[[ Records shown, beginning ]]

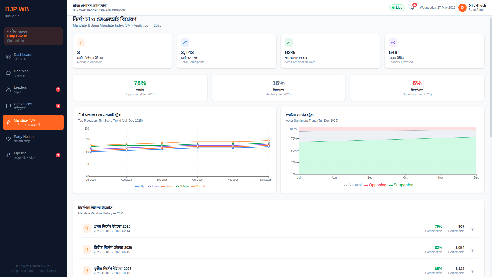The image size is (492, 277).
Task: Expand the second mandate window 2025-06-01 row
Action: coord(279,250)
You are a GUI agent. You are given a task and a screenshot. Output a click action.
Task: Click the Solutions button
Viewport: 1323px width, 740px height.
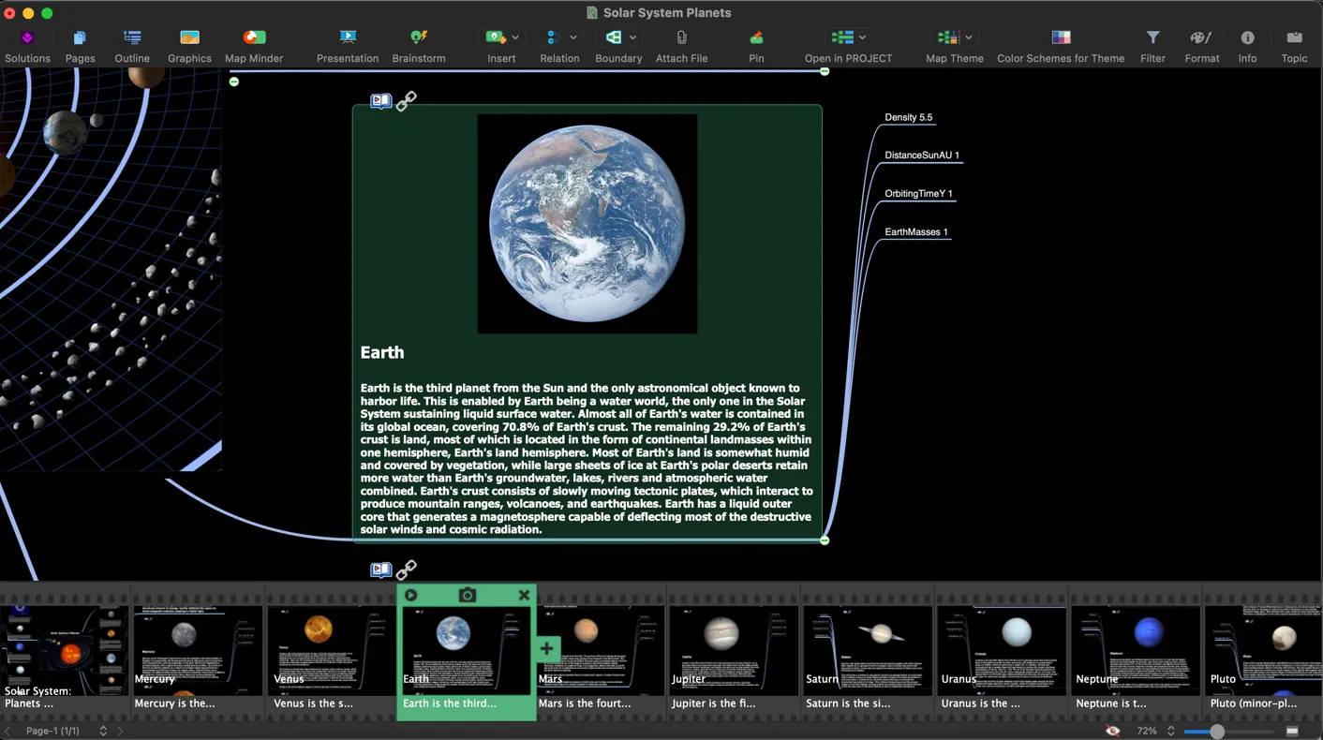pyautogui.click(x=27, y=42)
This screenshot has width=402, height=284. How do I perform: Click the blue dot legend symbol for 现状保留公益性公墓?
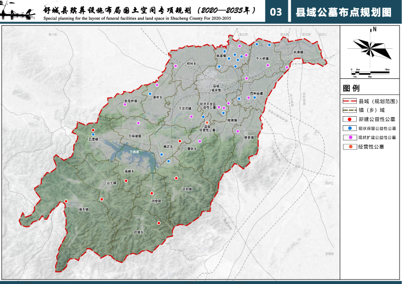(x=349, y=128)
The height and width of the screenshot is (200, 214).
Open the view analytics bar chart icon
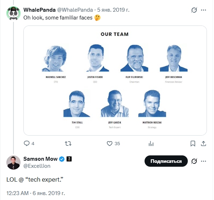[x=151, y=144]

[[ Records shown, end ]]
[[ Records shown, beginning ]]

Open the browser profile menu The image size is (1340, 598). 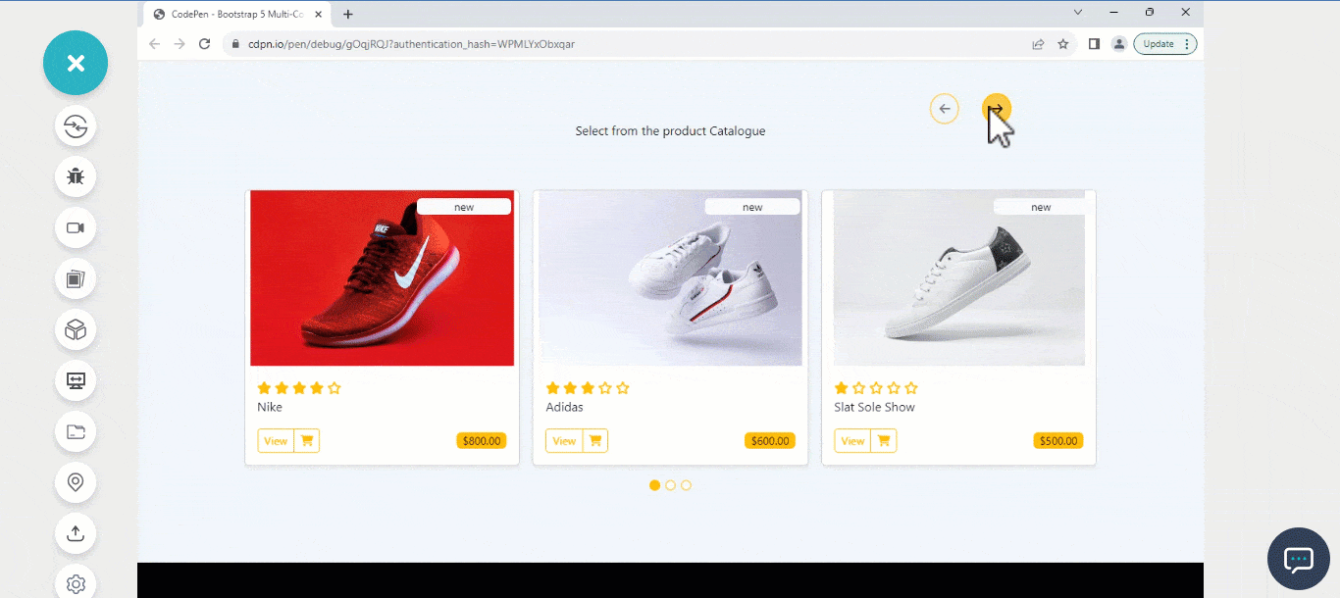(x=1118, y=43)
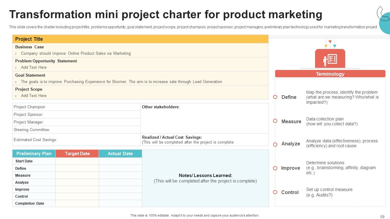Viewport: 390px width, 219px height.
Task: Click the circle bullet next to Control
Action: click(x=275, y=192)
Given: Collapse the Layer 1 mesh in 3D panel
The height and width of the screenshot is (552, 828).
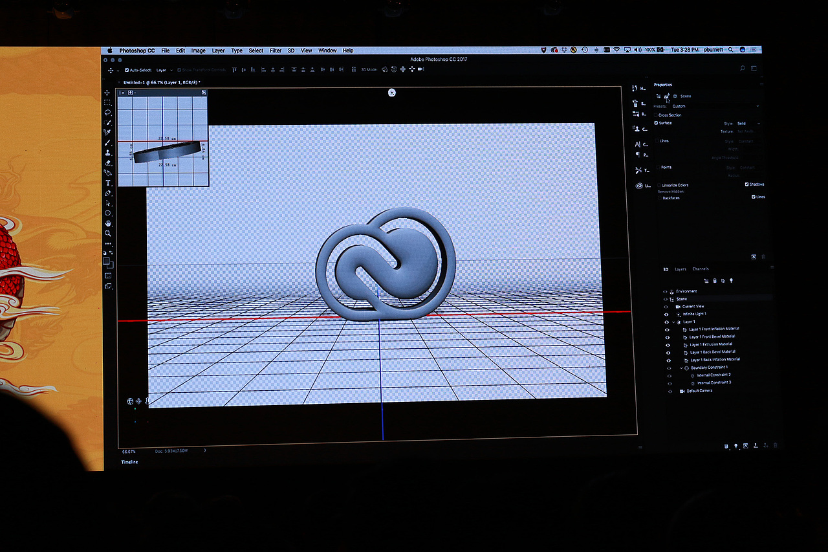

[[ Records shown, end ]]
[[ Records shown, beginning ]]

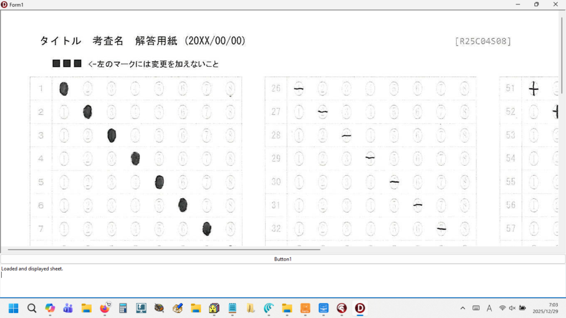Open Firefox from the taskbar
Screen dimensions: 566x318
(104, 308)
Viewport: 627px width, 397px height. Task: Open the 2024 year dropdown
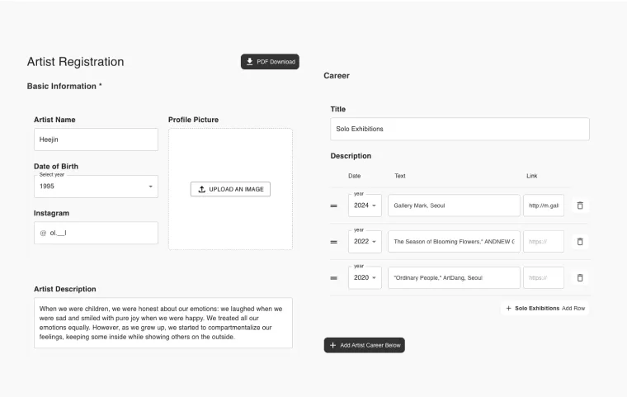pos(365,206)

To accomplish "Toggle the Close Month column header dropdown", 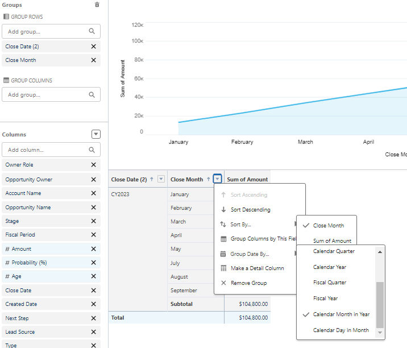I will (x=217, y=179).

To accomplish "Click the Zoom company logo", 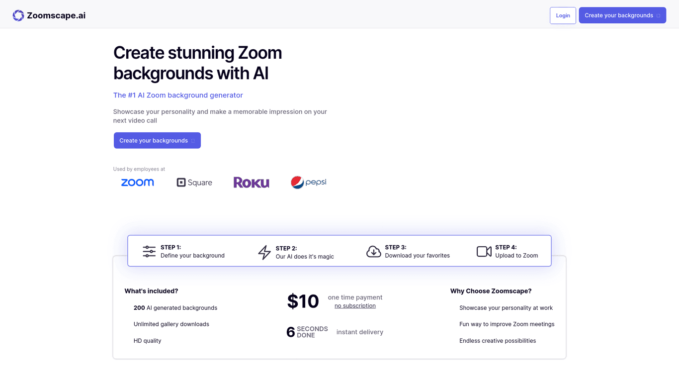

[[ Records shown, end ]]

Here the output must be the lines above from the line with "Given: Collapse the Layer 1 mesh in 3D panel" to the line with "The height and width of the screenshot is (552, 828).", both included, duplicated word for word and nothing else.

Given: Collapse the Layer 1 mesh in 3D panel
The height and width of the screenshot is (552, 828).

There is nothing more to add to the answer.